- Your goal:
Each of the records that follow needs an exact reproduction.

== Given data ==

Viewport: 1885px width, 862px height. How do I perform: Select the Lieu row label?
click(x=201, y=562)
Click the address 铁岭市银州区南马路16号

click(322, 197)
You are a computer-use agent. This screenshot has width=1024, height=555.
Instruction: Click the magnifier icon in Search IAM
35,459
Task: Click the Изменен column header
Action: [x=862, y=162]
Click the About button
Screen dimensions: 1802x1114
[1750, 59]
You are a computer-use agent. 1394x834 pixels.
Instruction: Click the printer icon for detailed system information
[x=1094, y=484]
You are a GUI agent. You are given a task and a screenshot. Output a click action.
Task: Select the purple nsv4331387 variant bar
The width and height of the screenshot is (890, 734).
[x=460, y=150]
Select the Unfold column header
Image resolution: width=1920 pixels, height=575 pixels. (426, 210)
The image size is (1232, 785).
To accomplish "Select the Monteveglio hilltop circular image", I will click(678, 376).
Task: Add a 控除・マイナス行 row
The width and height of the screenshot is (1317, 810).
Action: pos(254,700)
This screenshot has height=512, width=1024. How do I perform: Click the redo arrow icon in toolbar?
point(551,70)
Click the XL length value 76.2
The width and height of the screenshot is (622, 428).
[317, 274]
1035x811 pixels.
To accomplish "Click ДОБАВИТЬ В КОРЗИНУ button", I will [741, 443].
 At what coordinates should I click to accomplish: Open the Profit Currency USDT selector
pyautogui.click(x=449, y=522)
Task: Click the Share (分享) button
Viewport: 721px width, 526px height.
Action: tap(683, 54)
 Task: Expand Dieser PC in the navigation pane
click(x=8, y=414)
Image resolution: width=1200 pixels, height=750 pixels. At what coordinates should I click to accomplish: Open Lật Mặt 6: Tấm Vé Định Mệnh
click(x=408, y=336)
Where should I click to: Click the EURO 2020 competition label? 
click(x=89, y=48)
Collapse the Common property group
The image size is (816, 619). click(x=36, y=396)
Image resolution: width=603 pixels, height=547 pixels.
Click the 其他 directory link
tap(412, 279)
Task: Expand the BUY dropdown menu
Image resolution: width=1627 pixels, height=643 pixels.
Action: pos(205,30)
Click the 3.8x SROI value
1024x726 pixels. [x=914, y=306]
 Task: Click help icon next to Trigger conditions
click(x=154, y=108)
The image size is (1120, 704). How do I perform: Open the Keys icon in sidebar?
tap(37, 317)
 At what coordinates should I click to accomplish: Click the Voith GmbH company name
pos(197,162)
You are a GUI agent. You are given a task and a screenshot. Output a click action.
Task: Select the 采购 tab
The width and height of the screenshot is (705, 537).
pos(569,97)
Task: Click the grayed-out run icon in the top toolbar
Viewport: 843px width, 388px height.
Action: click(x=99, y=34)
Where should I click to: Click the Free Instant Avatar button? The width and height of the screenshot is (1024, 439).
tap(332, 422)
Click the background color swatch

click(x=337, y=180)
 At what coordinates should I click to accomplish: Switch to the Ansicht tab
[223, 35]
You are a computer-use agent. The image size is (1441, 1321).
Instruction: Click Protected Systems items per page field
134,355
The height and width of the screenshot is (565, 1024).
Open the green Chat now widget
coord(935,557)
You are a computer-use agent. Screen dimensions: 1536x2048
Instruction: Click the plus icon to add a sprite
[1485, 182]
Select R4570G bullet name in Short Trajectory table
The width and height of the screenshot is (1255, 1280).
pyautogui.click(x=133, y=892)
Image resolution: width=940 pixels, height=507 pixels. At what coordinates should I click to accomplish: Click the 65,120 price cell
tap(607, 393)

===

- Response for this exercise:
Viewport: 1885px width, 862px height. How do I perform: Select the Lieu row label?
click(x=201, y=562)
Click the address 铁岭市银州区南马路16号

click(322, 197)
You are a computer-use agent. This screenshot has width=1024, height=555.
Instruction: Click the magnifier icon in Search IAM
35,459
Task: Click the Изменен column header
Action: [x=862, y=162]
Click the About button
Screen dimensions: 1802x1114
[1750, 59]
You are a computer-use agent. 1394x834 pixels.
Instruction: Click the printer icon for detailed system information
[x=1094, y=484]
You are a GUI agent. You are given a task and a screenshot. Output a click action.
Task: Select the purple nsv4331387 variant bar
The width and height of the screenshot is (890, 734).
[x=460, y=150]
Select the Unfold column header
Image resolution: width=1920 pixels, height=575 pixels. (426, 210)
The image size is (1232, 785).
To accomplish "Select the Monteveglio hilltop circular image", I will click(678, 376).
Task: Add a 控除・マイナス行 row
The width and height of the screenshot is (1317, 810).
Action: pos(254,700)
This screenshot has height=512, width=1024. How do I perform: Click the redo arrow icon in toolbar?
point(551,70)
Click the XL length value 76.2
The width and height of the screenshot is (622, 428).
[317, 274]
1035x811 pixels.
To accomplish "Click ДОБАВИТЬ В КОРЗИНУ button", I will [741, 443].
 At what coordinates should I click to accomplish: Open the Profit Currency USDT selector
pyautogui.click(x=449, y=522)
Task: Click the Share (分享) button
Viewport: 721px width, 526px height.
Action: tap(683, 54)
 Task: Expand Dieser PC in the navigation pane
click(x=8, y=414)
Image resolution: width=1200 pixels, height=750 pixels. At what coordinates should I click to accomplish: Open Lật Mặt 6: Tấm Vé Định Mệnh
click(x=408, y=336)
Where should I click to: Click the EURO 2020 competition label? 
click(x=89, y=48)
Collapse the Common property group
The image size is (816, 619). click(x=36, y=396)
Image resolution: width=603 pixels, height=547 pixels.
Click the 其他 directory link
tap(412, 279)
Task: Expand the BUY dropdown menu
Image resolution: width=1627 pixels, height=643 pixels.
Action: pos(205,30)
Click the 3.8x SROI value
1024x726 pixels. [x=914, y=306]
 Task: Click help icon next to Trigger conditions
click(x=154, y=108)
The image size is (1120, 704). How do I perform: Open the Keys icon in sidebar?
tap(37, 317)
 At what coordinates should I click to accomplish: Click the Voith GmbH company name
pos(197,162)
You are a GUI agent. You are given a task and a screenshot. Output a click action.
Task: Select the 采购 tab
The width and height of the screenshot is (705, 537).
pos(569,97)
Task: Click the grayed-out run icon in the top toolbar
Viewport: 843px width, 388px height.
Action: click(x=99, y=34)
Where should I click to: Click the Free Instant Avatar button? The width and height of the screenshot is (1024, 439).
tap(332, 422)
Click the background color swatch

click(x=337, y=180)
 At what coordinates should I click to accomplish: Switch to the Ansicht tab
[223, 35]
You are a computer-use agent. The image size is (1441, 1321).
Instruction: Click Protected Systems items per page field
134,355
The height and width of the screenshot is (565, 1024).
Open the green Chat now widget
coord(935,557)
You are a computer-use agent. Screen dimensions: 1536x2048
Instruction: Click the plus icon to add a sprite
[1485, 182]
Select R4570G bullet name in Short Trajectory table
The width and height of the screenshot is (1255, 1280).
pyautogui.click(x=133, y=892)
Image resolution: width=940 pixels, height=507 pixels. At what coordinates should I click to accomplish: Click the 65,120 price cell
tap(607, 393)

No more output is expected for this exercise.